Last Sunday afternoon, immediately after the service, I joined friends for brunch at a local golf course. We had an umbrella but I chose the side of the table that had a mixture of sun and shade. I was really enjoying our conversation and the warmth of the sun on my back. Several times my friends asked if I was okay in that location. I did notice my left arm was getting a little warm, but I felt perfectly fine. So I stayed where I was.
Sunday night, I noticed that I was a little flushed, but determined that all was well. I didn't even look at my back. Monday morning my step-aerobic friends asked about the sunburn that I had on my back. By then, I was starting to feel it.
For the rest of the week I felt it.
The funny thing is that I did a similar thing last year. It was a much cooler day and earlier in the season, but a friend and I sat outside in the bright spring sunshine and I got burned.
I have been here in southern California for 25 years and have had very little over-exposure to the sun. If I know I am going to the beach, or even out for a walk, I put on sunscreen and a sunhat.

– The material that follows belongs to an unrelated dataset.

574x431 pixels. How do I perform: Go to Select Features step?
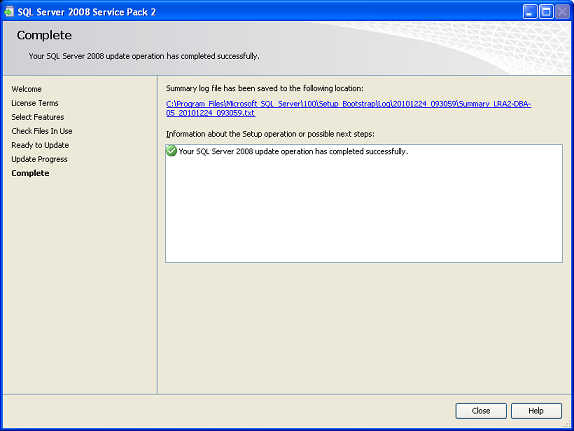[38, 117]
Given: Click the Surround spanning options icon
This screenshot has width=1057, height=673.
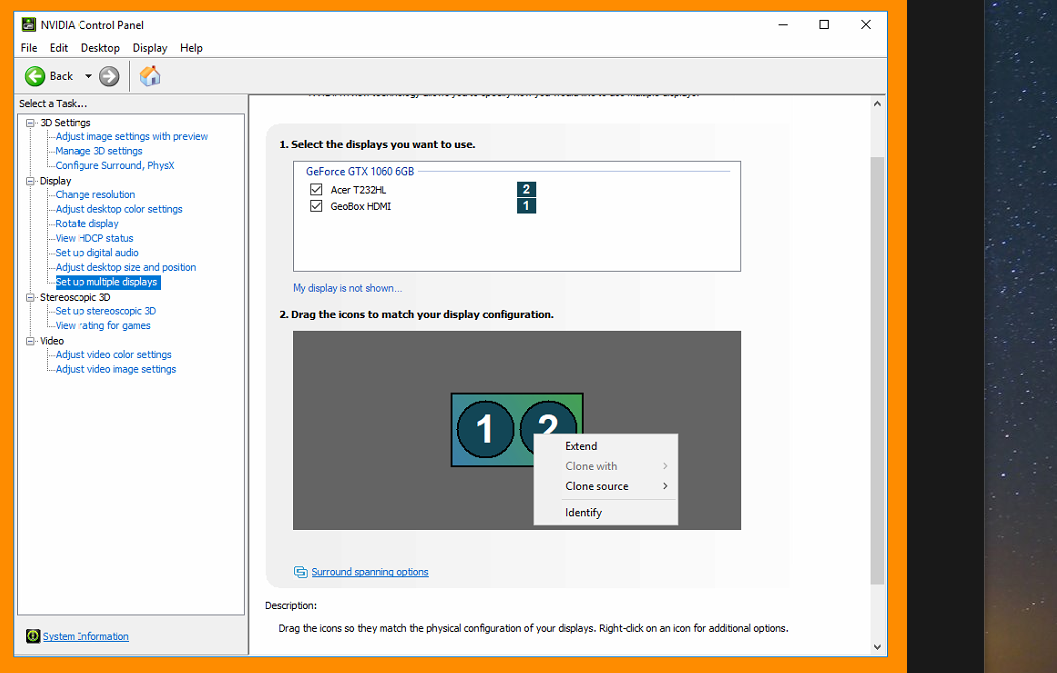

So why didn't i learn from my last experience?
I believe that both instances had a similar reason: I was enjoying the conversation and company so much, I put my common sense on the shelf.
I think that spiritually there is a similar reason when I misuse the law of mind. I get so involved in the situation I fail to remember that all thought is creative. And thought plus feeling equals faster results. An example that comes to mind is when I am first made aware of a healing that is calling to be revealed. For instance, someone I love is abandoned, or loses their job, or is diagnosed with a catastrophic illness, like many empathetic people, I feel for them. I relate to them. I can literally feel their pain in my body and emotions. (This is spiritually incorrect, but in relationships it is understandable.)
We want our friends and family to be empathetic, because empathy usually results in kindness and deep listening. Empathy helps us bond with each other. But on the other hand, it is absolutely imperative that as a practitioner I see any issues as an effect and remember that effects can be changed. I have been trained to see all disease and unhappiness and loss as effects. When I see life with God's perfect vision, I am helping. When I worry, gossip or fret, I have added my emotion to the situation in a negative way.
The good news is that it is never too late to learn from our mistakes. It doesn't matter if you slipped once or twice and it doesn't make you a "bad" practitioner. It simply means that you had temporary amnesia about the spiritual truth. Next time when you hear discouraging news, hold the high ground, see the situation in God's pure light.
Let's practice together. I will wear sunscreen when I am going to be outside for the rest of the summer, and next spring I will remember that my skin is fair and tends to burn when exposed to direct sunlight. I will take appropriate action. Even more importantly, I will remember to see Good everywhere, in every situation. I will first do the work in consciousness then we are certain to see and experience a world that works for everyone.